Kathmandu, Nepal, 8-10 February 2018
An increase in the number of women running for local elections in Nepal and the Philippines. Regular and systematic assessment of mayors’ and other local authorities’ implementation of the UN Security Council Resolution (UNSCR) 1325 on Women, Peace and Security (WPS). Better response to and prevention of gender-based violence in local districts. More realistic and implementable National Action Plan on WPS. These were some of the impacts of the Localization of UNSCR 1325 presented by the participants of the Conference on the Localization of UNSCR 1325 and Supporting Resolutions held in Kathmandu, Nepal on February 8 -10, 2018.

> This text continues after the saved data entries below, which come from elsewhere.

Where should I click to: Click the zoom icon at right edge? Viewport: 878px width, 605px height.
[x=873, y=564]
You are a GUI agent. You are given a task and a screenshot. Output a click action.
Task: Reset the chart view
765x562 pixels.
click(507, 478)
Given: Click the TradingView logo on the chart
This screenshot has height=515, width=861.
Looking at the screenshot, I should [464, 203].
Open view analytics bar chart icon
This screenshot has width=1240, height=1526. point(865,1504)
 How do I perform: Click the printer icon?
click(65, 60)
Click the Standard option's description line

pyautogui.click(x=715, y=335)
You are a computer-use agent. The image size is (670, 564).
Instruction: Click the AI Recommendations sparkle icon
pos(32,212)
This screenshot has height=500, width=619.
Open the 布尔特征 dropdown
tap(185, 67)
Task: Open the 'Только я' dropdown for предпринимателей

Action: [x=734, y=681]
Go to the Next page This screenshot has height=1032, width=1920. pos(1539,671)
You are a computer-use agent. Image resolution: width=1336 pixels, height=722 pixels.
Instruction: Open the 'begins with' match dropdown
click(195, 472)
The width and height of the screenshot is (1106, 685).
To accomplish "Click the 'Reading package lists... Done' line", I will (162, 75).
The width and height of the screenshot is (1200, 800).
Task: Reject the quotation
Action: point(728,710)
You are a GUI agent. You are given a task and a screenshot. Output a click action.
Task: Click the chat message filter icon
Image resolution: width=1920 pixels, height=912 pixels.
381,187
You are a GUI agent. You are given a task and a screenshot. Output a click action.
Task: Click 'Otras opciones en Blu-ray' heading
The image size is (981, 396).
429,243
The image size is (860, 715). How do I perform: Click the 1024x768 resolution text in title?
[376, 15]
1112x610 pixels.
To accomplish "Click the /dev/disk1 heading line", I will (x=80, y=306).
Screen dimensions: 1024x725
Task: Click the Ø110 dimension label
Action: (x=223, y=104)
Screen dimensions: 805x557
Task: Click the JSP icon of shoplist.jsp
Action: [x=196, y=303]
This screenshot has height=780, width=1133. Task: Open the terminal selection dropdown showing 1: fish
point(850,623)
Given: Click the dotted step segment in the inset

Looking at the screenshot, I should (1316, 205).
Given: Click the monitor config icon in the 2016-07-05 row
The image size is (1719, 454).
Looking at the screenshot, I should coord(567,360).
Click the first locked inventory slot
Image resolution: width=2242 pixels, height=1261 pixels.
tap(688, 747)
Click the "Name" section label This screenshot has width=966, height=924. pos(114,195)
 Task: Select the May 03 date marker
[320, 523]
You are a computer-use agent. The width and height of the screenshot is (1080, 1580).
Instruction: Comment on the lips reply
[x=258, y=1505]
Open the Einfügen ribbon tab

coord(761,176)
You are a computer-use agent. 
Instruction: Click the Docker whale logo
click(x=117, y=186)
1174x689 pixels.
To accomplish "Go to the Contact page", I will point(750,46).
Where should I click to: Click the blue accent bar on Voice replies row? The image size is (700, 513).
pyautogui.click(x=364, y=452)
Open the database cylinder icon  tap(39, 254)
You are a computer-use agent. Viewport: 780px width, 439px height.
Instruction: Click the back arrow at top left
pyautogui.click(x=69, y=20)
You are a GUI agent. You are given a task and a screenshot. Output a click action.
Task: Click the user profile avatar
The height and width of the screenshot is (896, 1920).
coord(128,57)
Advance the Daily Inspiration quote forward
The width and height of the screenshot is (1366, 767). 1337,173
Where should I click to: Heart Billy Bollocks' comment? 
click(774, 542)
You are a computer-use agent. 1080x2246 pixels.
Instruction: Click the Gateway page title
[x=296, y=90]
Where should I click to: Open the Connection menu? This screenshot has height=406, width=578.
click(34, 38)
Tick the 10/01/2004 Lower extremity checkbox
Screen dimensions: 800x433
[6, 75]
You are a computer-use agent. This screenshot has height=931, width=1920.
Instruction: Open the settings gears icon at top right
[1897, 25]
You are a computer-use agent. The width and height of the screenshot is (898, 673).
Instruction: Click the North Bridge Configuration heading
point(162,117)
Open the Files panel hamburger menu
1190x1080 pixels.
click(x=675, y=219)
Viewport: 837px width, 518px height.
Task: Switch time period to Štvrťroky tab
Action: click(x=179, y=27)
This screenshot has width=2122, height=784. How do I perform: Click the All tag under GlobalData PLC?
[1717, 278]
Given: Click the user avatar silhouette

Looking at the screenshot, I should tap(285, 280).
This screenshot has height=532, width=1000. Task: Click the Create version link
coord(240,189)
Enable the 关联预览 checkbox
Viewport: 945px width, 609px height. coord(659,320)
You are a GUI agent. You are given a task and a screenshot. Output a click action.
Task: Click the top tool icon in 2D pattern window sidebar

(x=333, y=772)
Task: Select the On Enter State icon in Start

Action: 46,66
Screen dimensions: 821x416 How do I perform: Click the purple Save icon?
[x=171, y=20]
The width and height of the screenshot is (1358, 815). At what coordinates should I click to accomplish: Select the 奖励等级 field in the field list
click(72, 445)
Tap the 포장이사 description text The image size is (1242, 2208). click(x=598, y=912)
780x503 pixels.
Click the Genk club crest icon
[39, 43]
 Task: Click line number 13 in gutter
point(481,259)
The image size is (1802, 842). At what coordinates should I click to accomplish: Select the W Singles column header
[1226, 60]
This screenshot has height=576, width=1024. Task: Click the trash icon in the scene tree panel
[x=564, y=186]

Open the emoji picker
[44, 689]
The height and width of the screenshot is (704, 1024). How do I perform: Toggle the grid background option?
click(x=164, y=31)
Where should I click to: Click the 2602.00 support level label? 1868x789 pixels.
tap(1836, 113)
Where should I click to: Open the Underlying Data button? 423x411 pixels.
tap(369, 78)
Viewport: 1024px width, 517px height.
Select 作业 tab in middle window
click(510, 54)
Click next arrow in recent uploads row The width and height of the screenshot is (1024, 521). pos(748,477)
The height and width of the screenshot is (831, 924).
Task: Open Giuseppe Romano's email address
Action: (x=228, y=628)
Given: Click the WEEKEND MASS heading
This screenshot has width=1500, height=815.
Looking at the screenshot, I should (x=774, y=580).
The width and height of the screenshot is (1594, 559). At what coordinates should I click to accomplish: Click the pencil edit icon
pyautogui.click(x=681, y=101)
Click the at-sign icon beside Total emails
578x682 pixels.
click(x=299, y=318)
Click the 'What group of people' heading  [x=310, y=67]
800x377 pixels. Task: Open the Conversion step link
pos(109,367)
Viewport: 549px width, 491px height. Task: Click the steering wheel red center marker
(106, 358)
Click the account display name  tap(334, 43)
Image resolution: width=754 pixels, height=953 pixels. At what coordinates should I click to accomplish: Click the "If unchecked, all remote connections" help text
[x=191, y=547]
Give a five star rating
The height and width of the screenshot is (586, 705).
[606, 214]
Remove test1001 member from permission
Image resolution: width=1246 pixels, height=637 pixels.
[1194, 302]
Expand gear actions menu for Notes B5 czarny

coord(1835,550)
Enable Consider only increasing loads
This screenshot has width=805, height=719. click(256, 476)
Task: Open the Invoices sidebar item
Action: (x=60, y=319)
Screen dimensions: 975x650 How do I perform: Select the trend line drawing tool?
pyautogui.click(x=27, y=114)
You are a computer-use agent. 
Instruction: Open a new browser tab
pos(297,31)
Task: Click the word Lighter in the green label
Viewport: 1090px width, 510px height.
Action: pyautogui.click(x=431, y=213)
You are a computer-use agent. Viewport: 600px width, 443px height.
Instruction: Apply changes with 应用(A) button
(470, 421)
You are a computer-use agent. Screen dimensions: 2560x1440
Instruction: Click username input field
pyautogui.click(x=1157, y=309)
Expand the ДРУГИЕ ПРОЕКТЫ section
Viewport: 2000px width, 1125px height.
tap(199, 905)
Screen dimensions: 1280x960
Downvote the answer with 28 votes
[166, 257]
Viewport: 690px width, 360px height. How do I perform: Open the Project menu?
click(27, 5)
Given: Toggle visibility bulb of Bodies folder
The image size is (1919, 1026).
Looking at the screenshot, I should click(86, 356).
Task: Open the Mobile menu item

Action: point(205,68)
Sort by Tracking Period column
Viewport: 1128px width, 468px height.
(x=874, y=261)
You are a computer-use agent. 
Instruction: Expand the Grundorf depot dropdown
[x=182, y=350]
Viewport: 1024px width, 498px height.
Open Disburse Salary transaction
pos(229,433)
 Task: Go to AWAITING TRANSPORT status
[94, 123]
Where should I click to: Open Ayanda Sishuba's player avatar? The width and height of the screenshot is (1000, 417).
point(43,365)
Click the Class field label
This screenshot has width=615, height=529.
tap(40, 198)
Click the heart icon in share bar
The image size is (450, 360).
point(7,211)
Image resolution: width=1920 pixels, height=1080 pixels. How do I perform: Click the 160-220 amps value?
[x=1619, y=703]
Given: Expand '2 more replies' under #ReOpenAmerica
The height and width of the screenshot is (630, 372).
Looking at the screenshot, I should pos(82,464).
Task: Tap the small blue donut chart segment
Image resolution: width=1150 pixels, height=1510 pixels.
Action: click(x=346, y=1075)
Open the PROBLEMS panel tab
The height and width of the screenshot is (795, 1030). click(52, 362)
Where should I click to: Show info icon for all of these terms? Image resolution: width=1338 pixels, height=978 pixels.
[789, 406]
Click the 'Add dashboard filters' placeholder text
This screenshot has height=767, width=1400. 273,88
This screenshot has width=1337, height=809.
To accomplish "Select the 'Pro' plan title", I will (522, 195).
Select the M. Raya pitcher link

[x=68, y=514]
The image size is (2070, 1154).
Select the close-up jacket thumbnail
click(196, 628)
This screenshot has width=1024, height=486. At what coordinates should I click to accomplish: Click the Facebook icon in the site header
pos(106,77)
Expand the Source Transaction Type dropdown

Organized by the Global Network of Women Peacebuilders (GNWP), in partnership with 1325 Action Group – Nepal, the Ministry of Peace and Reconstruction of Nepal, with support from UN Women, the Conference brought together lead implementers of National Action Plans (NAPs) on UNSCR 1325 and Localization practitioners from governments and civil society from 17 countries. Representatives from the UN Women Headquarters in New York and UN Women Country Offices in Nepal and Ukraine also attended the Conference.
In her opening remarks, Ms. Bandana Rana, Coordinator of 1325 Action Group, Board Chair of GNWP and CEDAW Committee Member, described the Conference as an “exemplary illustration of the cooperation between the local, national and international partners.”
The Conference enabled participants to share outcomes and impacts of the Localization strategy in their countries, and to discuss Localization’s application to other political and peace processes such as the prevention of violent extremism and community-based conflict prevention; mediation, de-stigmatization of sexual violence; and the work towards the attainment of the Sustainable Development Goals. The Conference participants also discussed the challenges in implementing the Localization strategy, including limited funding and difficulty in ensuring continuity and institutional memory, especially given the frequent turnover of local officials. Changes in leadership at the national level following elections or cabinet re-shuffling was also cited as an obstacle to the sustainability of the Localization strategy and overall implementation of NAPs.
A key output of the Conference was the validation and endorsement of the draft Localization Toolkit, currently being developed by GNWP. The Toolkit aims to encourage and support stakeholders around the world to implement the Localization of 1325. The participants reviewed the Toolkit and provided invaluable feedback and inputs, which will help shape and strengthen not only the Localization Toolkit, but the overall implementation of the WPS resolutions.
The Localization of UNSCR 1325, pioneered by GNWP, is a people-based, bottom-up strategy that is based on the premise that local ownership and participation leads to more effective policy making and policy implementation. It convenes governors, mayors, councillors, community leaders, paramount chiefs, indigenous leaders and traditional leaders, religious leaders, women leaders, youth leaders, teachers, the security sector and all other key local actors — to formulate local action plans (LAPs), local legislation, and integrate UNSCR 1325 and the supporting WPS resolutions into community development plans. In the past six years, GNWP has facilitated the localization of the WPS resolutions in various countries including Armenia, Burundi, Colombia, the Democratic Republic of the Congo, Georgia, Kenya, Nepal, Liberia, the Philippines, Sierra Leone, Serbia, South Sudan and Uganda. The Localization strategy and its outcomes have also been cited by the UN Secretary-General in his reports to the Security Council and highlighted by the 2015 Global Study on UNSCR 1325.
The Conference was an excellent opportunity to strengthen commitments and inspire partners from around the world to continue their important work on Localizing UNCR 1325. The rich discussions, feedback and validation and endorsement of the Toolkit, as well as the concrete commitments made by all participants contributed to making it an important step towards making Localization a standard practice for all countries!
“If we do not make a positive difference in the lives of women in communities affected by violent conflicts, we are failing the promise of Resolution 1325,” said Mavic Cabrera-Balleza, GNWP’S CEO in an interview after the Conference.